#### Given text
=== Begin Enclosure ===

It’s called GitHub Actions Cache Poisoning, and it’s been hijacking open-source projects for 2 years now. It usually shows up as part of a chain with one or two other GitHub Actions weaknesses, but the cache is almost always the bridge.
Adnan Khan first demonstrated cache poisoning in 2024 against the Angular repo, as a research disclosure.
In March 2025, a related supply-chain attack on tj-actions/changed-files pushed malicious code into 23,000+ downstream workflows using the same runner-memory-dump technique attackers would later reuse.
In February 2026, cache poisoning compromised Cline (I wrote about that one when it happened), and 4,000 developers ended up with OpenClaw installed via the Cline CLI.
And last week, on May 11, the full chain (untrusted PR → poisoned cache → memory dump) got TanStack: 84 malicious versions across 42 @tanstack/* packages, in six minutes.
This article focuses on the mechanics.

=== End Enclosure ===

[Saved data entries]
=== Begin Enclosure ===

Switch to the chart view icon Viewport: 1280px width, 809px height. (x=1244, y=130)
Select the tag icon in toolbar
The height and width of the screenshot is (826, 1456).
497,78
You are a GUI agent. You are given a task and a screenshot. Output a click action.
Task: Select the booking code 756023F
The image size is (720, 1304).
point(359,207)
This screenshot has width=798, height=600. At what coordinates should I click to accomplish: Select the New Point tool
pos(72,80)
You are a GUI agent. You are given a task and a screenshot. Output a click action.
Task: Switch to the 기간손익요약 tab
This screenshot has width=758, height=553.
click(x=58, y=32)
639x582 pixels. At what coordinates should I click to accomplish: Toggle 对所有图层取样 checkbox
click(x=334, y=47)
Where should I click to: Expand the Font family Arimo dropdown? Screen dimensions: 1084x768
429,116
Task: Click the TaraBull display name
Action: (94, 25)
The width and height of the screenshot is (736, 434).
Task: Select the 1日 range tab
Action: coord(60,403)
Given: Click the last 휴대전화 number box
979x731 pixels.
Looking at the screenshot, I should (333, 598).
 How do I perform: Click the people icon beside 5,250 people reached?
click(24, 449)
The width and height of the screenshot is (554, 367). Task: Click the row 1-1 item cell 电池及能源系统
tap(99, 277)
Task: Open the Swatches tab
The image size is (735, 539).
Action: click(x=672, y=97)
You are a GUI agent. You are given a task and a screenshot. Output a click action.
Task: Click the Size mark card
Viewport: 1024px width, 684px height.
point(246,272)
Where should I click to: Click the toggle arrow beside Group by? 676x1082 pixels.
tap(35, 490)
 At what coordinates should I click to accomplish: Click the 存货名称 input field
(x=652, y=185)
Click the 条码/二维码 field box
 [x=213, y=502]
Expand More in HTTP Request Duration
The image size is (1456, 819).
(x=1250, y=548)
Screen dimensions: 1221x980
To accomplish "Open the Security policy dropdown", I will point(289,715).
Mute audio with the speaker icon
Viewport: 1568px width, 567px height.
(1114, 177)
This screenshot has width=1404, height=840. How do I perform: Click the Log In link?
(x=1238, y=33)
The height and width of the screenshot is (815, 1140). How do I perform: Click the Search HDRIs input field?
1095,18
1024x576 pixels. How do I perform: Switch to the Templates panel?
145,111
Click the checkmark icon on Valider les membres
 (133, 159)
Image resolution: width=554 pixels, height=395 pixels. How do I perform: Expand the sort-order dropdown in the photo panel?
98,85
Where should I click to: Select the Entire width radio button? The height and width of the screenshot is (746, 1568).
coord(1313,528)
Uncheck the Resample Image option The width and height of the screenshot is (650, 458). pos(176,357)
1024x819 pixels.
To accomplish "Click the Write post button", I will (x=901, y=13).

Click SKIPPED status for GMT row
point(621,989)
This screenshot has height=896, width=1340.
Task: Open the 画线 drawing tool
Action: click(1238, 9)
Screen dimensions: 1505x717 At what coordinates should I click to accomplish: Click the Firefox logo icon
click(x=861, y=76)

=== End Enclosure ===

#### Exercise 1
In the cache poisoning article, how many malicious versions were published across the @tanstack/* packages on May 11?
#### Exercise 2
Proceed with the article on GitHub Actions cache poisoning from where it stops.

#### Task answer 1
84 malicious versions.

#### Task answer 2
What it is, why it keeps working, and the checklist of things to audit and change in your own repo today. I’m not going to walk through the TanStack incident step by step; their team published a really good postmortem that you should read if you want the full picture.
Let’s get started.
What GitHub Actions cache poisoning actually is
Most CI workflows spend a lot of their time installing dependencies: npm install, pnpm install, pip install, downloading Rust crates, and building native modules.
On a fresh runner, all of that runs from scratch every time, even though the dependencies haven’t changed since yesterday.
GitHub Actions has a feature that lets you skip that work. After your workflow installs everything, you can tell Actions to save the resulting folder somewhere (typically node_modules or the pnpm store) and name it whatever you like.
The next workflow that runs and asks for the same name gets the folder back, ready to use, in a few seconds instead of a few minutes.
That stored folder is the cache. The name you choose for it is the cache key. Every GitHub repo gets up to 10 GB of cache space to use however it likes.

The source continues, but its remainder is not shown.